The irony of this first line is that it doesn't at all match your opening paragraph. In other words, it really doesn't sound like something that doesn't fit any sort of mold. It sounds like a fairly typical vampire book. Keep in mind that's not necessarily a bad thing, unless you open your query by implying that your book is revolutionary.
I thought that my biggest problem was deciding whether or not to Turn him. I was wrong.
To complicate matters further, my powers - inevitable but unwanted - decide to show up at the worst time. They're volatile and unpredictable. But if I don't get a handle on them, they could kill me. Not something an immortal typically worries about.
It takes a lot to unnerve a vampire. I've survived tragedy, witnessed the horrific, seen the impossible. But nothing could've prepared me for Lucas Wilde. Nothing.
You hint at a lot in these opening paragraphs, but I have a feeling the really fun and different things about your book are what's missing. I don't mind telling the story from the character's point of view in a query. I think this can work, as long as I am getting an idea of what the real hook of your query is.
LUCAS
My name is Lucas Wilde. A simple guy from Wyoming. I came to Hidden Pines to escape the misery of a recent family tragedy. And I found my literal light in the darkness: Kate. She was sexy, smart, beautiful. Oh, and did I forget to mention, a vampire?
But not just any vampire. Her father - ahem, Maker - is, for all intents and purposes, the king of every vampire in the country. He is none too pleased about me. Not that I blame him. Parents are always trying to get their kids to stop playing with their food.
But you know what? That's not even the HALF of it.
Because not only is the world I believed in nothing like I thought it was . . . neither am I.

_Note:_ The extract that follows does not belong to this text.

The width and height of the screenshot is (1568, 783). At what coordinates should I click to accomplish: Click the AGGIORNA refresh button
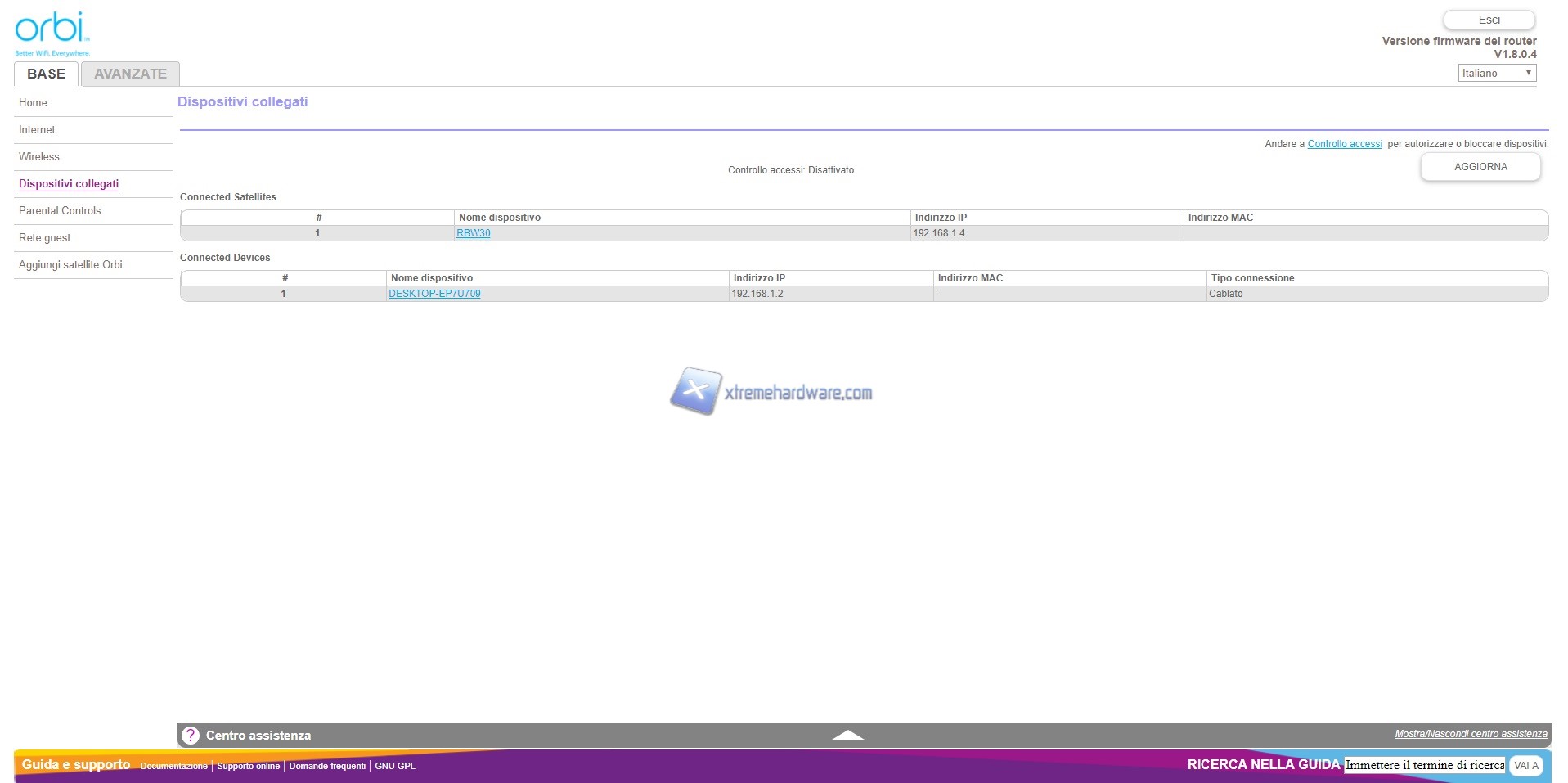(1480, 167)
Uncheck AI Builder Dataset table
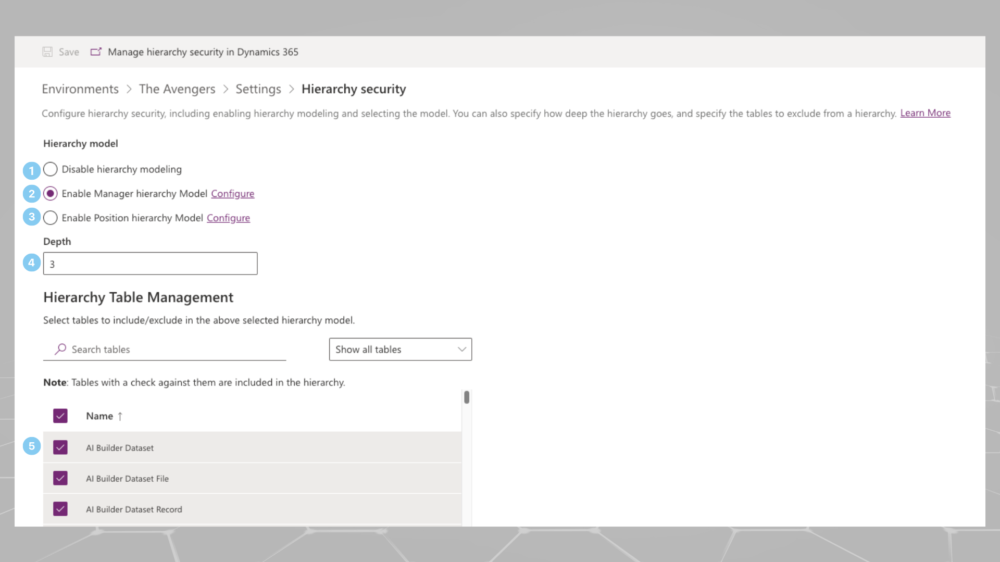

I think there are some things here, some elements, that might get requests for you. I would be on the fence. Kate's version doesn't sound that different to me, but I sort of like Lucas's voice. I'm intrigued by some of the more humorous things he says, especially about children playing with their food. That made me laugh. The problem is that I don't know anything about your story or the hook of your story. What about this vampire romance makes it different from the dozens out there on the shelves? What makes it stand out?
The overall format of this query could work if you punch it up a little bit more. My gut feeling, though, is that it's an interesting idea, but it's just not there yet. I would probably pass.
The other thing to keep in mind is that you set me up to be really wowed and you didn't follow through. If you're going to open your query by telling me it's so different from anything else out there that it doesn't fit into a mold, then you better deliver and send me a pitch that sounds mind-blowingly different. This doesn't. It sounds like a typical vampire love story.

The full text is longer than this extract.